Daily Illuminator

April 20, 2014: Walking And Gaming -- Are We There Yet?

As I've discussed twice previously, my wife (international Woman of Mystery and Doc Savage fan Nikki Vrtis), myself, and our seven-year-old son frequently take walks. When we do, we like to pass the time by coming up with games we can play while trudging hither and yon.

Although we've started trying to introduce 20 Questions to our son, he gets frustrated by it; I don't think he quite gets it yet. ("Okay; I'm thinking of an animal. What's your first question?" "Uhh . . . is it a poodle?" "Try to think of a more general question, son." "Oh. Is it a dog?") Plus, the imposition of a 20-question limit gives him decision paralysis, even though we've never stuck to it.

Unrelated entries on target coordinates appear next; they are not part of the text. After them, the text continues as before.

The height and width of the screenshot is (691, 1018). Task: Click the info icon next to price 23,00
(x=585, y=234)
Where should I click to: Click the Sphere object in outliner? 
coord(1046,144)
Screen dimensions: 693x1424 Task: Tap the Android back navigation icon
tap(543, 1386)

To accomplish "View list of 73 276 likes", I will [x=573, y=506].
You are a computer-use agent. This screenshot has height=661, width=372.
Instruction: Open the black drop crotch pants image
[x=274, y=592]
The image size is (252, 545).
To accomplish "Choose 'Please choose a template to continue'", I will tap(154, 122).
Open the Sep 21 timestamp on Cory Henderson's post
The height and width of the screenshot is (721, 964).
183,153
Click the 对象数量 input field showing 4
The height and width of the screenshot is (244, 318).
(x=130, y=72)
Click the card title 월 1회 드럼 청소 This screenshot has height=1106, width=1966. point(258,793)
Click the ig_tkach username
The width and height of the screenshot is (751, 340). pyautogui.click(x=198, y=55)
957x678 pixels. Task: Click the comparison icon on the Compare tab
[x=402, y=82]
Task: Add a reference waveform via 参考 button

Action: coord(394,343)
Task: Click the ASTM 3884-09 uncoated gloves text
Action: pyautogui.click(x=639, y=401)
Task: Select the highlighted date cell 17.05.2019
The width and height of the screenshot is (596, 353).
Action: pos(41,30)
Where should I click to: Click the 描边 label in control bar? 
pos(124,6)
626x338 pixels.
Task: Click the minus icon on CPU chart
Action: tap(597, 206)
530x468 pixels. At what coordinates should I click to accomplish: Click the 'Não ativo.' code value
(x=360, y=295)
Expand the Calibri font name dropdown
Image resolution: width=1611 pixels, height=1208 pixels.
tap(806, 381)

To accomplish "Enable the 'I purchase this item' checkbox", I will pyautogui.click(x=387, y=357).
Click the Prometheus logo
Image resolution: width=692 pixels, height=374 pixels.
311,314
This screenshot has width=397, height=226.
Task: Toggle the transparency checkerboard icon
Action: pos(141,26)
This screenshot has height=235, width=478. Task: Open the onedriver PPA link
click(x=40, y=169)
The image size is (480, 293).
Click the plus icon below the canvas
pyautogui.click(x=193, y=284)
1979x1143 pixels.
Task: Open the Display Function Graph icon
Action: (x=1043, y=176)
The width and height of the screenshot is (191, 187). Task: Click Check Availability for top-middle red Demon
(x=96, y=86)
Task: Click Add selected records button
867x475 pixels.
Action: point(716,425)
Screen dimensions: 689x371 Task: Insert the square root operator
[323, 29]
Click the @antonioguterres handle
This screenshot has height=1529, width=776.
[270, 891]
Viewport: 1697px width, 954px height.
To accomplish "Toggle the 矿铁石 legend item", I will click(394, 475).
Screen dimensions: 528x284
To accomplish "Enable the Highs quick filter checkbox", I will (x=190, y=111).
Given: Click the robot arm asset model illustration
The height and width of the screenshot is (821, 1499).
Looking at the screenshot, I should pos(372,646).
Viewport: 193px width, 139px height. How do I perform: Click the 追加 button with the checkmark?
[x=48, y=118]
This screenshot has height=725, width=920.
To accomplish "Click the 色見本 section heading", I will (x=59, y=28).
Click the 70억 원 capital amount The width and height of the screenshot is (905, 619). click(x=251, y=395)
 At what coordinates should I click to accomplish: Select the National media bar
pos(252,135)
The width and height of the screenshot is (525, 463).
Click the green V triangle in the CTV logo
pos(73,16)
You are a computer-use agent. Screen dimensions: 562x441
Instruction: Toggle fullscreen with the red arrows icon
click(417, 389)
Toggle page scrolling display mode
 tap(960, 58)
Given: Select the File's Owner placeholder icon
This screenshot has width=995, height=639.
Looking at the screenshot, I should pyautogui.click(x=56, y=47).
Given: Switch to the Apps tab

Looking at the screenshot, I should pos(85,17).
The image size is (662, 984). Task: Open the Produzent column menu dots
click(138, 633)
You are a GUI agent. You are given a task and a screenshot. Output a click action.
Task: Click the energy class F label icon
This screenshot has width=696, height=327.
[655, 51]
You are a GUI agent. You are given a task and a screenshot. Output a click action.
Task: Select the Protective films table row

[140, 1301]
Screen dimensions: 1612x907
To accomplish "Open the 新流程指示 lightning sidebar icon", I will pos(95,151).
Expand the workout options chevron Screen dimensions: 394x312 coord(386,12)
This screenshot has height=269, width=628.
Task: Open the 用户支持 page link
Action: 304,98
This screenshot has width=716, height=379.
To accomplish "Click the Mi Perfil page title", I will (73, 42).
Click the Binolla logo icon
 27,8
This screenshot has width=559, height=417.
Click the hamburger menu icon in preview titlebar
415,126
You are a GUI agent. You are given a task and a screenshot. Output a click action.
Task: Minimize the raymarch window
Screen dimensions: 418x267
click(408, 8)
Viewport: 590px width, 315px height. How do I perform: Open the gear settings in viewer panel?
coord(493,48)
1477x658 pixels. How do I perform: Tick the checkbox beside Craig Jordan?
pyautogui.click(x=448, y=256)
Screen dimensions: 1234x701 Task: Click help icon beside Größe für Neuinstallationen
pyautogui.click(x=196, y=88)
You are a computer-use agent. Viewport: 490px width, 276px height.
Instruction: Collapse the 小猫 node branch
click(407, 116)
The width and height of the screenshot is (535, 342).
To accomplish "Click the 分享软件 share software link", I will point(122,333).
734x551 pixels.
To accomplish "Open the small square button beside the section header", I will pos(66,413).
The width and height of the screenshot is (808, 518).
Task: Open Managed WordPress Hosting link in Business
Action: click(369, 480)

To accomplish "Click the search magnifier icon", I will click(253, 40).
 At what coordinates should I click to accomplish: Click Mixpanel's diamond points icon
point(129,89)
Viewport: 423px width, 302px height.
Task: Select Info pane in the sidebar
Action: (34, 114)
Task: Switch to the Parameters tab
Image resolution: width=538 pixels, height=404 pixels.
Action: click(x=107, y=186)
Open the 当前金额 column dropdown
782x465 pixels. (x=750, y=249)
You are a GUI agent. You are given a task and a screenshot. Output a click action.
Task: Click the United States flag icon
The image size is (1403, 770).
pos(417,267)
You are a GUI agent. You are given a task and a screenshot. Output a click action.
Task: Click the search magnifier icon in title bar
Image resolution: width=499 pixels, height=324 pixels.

Still, he's been a bit more interested in what are called "lateral-thinking puzzles," which poses an impossible -- or at least odd -- situation, and challenges players to come up with yes/no questions to figure out what happened. Whoever is posing the question can provide whatever honest answers are helpful, but the most common responses our puzzlers tend to use are "Yes," "No," "Irrelevant," and "I can't answer that"/"Rephrase the question." Classic examples include:

  • "A man is found dead at a table, surrounded by 53 bicycles. What happened?"
  • "A naked man is found alone in the desert, dead, holding a match. What happened?"
  • "Betty is dead on the floor in a room next to a baseball and a puddle of water. What happened?"

Even though they're all hoary and ancient, they're new to our seven-year-old! Since we allow an unlimited number of questions, I don't think he gets as stressed.

So the next time you're walking with friends -- or perhaps waiting in an endless line at a huge gaming convention -- whip out one of these games and kill some time while having fun. And if anyone needs the answers to the above to inflict on their victi- err, player(s), just post to the forums and I -- or another random forum friend -- will help you out.